__Exercise description__
Format the records below as a Markdown table with the columns Row and Line. Begin at the first line of the records, stop after the line containing "I will pos(206,689).", and omit blank lines.

__Given records__
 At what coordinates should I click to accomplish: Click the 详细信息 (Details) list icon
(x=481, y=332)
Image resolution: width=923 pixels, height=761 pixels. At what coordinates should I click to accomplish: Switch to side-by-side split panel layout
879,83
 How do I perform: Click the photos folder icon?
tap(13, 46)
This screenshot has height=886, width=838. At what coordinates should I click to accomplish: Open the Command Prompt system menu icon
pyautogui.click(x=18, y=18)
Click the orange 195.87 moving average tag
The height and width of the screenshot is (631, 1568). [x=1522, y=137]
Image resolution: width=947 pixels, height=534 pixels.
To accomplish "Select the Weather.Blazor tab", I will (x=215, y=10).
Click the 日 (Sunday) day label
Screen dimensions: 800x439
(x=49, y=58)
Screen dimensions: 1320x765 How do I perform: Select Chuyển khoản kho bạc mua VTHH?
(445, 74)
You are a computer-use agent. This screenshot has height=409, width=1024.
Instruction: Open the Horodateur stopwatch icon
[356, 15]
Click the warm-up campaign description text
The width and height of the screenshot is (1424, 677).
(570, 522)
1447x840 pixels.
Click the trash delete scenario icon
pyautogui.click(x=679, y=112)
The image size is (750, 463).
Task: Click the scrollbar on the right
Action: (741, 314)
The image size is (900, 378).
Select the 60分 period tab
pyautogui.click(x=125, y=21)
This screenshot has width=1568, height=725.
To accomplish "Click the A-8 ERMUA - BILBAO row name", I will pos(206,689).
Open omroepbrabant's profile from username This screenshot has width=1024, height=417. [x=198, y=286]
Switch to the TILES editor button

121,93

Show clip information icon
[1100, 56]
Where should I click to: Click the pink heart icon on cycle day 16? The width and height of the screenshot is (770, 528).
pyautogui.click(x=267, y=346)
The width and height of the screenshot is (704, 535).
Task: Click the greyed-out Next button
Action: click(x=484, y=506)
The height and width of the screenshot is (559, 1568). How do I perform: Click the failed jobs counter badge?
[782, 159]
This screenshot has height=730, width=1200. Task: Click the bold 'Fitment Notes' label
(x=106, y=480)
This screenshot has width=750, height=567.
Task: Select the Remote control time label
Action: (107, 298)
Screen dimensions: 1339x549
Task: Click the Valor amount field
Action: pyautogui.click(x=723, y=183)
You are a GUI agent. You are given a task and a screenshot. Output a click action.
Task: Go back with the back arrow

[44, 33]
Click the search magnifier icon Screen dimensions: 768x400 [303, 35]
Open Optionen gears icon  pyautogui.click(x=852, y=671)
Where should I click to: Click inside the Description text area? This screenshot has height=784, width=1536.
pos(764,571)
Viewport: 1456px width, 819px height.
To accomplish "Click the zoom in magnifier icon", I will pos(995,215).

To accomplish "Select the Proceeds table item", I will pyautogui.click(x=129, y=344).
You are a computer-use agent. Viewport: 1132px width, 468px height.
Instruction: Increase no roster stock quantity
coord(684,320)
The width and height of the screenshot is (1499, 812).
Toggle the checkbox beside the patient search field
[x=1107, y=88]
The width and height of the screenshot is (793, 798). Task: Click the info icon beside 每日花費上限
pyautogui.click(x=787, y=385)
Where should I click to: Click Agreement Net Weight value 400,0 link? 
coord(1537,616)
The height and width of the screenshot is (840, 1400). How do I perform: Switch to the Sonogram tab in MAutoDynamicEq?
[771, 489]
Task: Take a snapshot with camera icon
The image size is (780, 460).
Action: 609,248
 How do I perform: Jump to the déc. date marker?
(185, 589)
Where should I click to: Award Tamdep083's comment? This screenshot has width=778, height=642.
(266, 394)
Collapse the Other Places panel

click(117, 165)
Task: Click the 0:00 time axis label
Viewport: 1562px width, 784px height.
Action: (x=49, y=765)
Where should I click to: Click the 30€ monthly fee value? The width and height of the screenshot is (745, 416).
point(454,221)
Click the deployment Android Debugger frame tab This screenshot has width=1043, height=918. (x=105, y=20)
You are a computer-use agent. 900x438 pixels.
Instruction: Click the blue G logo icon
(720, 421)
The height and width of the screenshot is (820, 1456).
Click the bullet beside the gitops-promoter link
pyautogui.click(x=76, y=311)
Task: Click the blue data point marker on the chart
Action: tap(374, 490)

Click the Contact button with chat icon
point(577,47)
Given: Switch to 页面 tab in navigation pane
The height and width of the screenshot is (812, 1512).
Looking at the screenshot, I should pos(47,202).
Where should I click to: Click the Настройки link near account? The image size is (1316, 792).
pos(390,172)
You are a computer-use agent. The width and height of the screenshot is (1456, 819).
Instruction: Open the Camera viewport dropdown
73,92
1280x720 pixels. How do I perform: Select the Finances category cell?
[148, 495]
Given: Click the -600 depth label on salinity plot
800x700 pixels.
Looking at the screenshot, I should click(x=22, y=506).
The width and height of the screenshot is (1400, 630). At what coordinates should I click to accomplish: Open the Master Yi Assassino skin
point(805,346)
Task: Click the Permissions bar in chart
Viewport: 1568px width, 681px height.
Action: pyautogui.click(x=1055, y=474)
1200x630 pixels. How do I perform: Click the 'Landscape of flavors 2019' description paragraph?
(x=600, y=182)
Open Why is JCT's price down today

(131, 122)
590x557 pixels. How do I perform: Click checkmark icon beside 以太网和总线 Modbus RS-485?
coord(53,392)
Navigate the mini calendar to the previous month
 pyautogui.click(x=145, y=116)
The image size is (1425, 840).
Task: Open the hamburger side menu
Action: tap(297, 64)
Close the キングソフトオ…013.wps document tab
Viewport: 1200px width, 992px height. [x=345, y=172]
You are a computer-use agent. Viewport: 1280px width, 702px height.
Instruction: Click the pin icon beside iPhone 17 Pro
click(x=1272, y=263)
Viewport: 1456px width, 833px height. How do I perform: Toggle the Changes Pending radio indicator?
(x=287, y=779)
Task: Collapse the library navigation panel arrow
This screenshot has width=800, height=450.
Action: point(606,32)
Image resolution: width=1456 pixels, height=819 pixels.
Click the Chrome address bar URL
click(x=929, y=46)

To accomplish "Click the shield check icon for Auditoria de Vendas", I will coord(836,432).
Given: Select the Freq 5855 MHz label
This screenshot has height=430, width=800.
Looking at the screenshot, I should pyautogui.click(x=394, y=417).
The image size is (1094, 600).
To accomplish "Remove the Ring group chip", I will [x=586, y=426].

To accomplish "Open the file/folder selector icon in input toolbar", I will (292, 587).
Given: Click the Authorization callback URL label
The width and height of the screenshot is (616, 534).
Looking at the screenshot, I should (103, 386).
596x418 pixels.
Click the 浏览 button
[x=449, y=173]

__The completed task__
| Row | Line |
|---|---|
| 1 |  At what coordinates should I click to accomplish: Click the 详细信息 (Details) list icon |
| 2 | (x=481, y=332) |
| 3 | Image resolution: width=923 pixels, height=761 pixels. At what coordinates should I click to accomplish: Switch to side-by-side split panel layout |
| 4 | 879,83 |
| 5 |  How do I perform: Click the photos folder icon? |
| 6 | tap(13, 46) |
| 7 | This screenshot has height=886, width=838. At what coordinates should I click to accomplish: Open the Command Prompt system menu icon |
| 8 | pyautogui.click(x=18, y=18) |
| 9 | Click the orange 195.87 moving average tag |
| 10 | The height and width of the screenshot is (631, 1568). [x=1522, y=137] |
| 11 | Image resolution: width=947 pixels, height=534 pixels. |
| 12 | To accomplish "Select the Weather.Blazor tab", I will (x=215, y=10). |
| 13 | Click the 日 (Sunday) day label |
| 14 | Screen dimensions: 800x439 |
| 15 | (x=49, y=58) |
| 16 | Screen dimensions: 1320x765 How do I perform: Select Chuyển khoản kho bạc mua VTHH? |
| 17 | (445, 74) |
| 18 | You are a computer-use agent. This screenshot has height=409, width=1024. |
| 19 | Instruction: Open the Horodateur stopwatch icon |
| 20 | [356, 15] |
| 21 | Click the warm-up campaign description text |
| 22 | The width and height of the screenshot is (1424, 677). |
| 23 | (570, 522) |
| 24 | 1447x840 pixels. |
| 25 | Click the trash delete scenario icon |
| 26 | pyautogui.click(x=679, y=112) |
| 27 | The image size is (750, 463). |
| 28 | Task: Click the scrollbar on the right |
| 29 | Action: (741, 314) |
| 30 | The image size is (900, 378). |
| 31 | Select the 60分 period tab |
| 32 | pyautogui.click(x=125, y=21) |
| 33 | This screenshot has width=1568, height=725. |
| 34 | To accomplish "Click the A-8 ERMUA - BILBAO row name", I will pos(206,689). |